*** Opening of Source material ***

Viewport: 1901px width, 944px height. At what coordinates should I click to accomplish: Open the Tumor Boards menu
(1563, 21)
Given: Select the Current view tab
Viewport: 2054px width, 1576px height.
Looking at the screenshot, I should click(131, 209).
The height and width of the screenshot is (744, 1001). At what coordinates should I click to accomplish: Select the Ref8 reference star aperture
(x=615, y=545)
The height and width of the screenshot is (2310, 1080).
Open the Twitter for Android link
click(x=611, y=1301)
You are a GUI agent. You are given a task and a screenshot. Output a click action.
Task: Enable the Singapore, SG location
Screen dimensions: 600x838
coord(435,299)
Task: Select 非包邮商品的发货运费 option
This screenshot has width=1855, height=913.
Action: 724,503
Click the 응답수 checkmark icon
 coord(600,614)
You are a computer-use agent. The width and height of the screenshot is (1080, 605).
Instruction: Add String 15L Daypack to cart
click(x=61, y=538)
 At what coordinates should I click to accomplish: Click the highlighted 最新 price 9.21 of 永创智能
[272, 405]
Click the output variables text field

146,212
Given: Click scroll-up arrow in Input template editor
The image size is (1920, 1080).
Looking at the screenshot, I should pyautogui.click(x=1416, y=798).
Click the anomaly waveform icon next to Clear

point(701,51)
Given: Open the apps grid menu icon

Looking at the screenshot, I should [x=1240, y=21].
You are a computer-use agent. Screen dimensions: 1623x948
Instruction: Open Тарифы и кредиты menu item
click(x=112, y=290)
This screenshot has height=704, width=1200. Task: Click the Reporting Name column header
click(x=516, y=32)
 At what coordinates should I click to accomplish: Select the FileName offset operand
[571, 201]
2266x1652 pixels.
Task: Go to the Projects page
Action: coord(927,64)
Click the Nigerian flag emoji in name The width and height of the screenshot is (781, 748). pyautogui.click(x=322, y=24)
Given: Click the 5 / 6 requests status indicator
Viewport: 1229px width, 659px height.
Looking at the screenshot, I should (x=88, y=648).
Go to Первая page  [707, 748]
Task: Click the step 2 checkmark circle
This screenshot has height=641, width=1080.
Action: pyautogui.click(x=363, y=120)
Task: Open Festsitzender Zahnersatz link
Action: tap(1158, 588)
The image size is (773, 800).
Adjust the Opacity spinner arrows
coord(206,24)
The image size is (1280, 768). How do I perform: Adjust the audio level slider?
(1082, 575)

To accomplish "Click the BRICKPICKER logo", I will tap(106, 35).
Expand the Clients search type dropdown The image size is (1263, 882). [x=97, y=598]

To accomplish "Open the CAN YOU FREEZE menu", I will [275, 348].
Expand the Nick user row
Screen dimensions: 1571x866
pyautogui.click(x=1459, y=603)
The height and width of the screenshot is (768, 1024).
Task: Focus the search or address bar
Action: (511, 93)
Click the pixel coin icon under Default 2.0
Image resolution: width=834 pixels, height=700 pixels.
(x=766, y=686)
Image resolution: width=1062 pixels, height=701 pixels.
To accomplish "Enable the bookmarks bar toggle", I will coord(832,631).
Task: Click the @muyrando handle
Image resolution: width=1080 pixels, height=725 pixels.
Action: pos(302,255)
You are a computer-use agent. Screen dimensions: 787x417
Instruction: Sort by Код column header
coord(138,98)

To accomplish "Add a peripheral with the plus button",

*** Close of Source material ***

▸ **About this task**:
Starting at the line that contains "Adjust the Opacity spinner arrows", print every line through the last one of the records, exactly and with nothing else.

▸ **Solution to this exercise**:
Adjust the Opacity spinner arrows
coord(206,24)
The image size is (1280, 768). How do I perform: Adjust the audio level slider?
(1082, 575)

To accomplish "Click the BRICKPICKER logo", I will tap(106, 35).
Expand the Clients search type dropdown The image size is (1263, 882). [x=97, y=598]

To accomplish "Open the CAN YOU FREEZE menu", I will [275, 348].
Expand the Nick user row
Screen dimensions: 1571x866
pyautogui.click(x=1459, y=603)
The height and width of the screenshot is (768, 1024).
Task: Focus the search or address bar
Action: (511, 93)
Click the pixel coin icon under Default 2.0
Image resolution: width=834 pixels, height=700 pixels.
(x=766, y=686)
Image resolution: width=1062 pixels, height=701 pixels.
To accomplish "Enable the bookmarks bar toggle", I will coord(832,631).
Task: Click the @muyrando handle
Image resolution: width=1080 pixels, height=725 pixels.
Action: pos(302,255)
You are a computer-use agent. Screen dimensions: 787x417
Instruction: Sort by Код column header
coord(138,98)

To accomplish "Add a peripheral with the plus button",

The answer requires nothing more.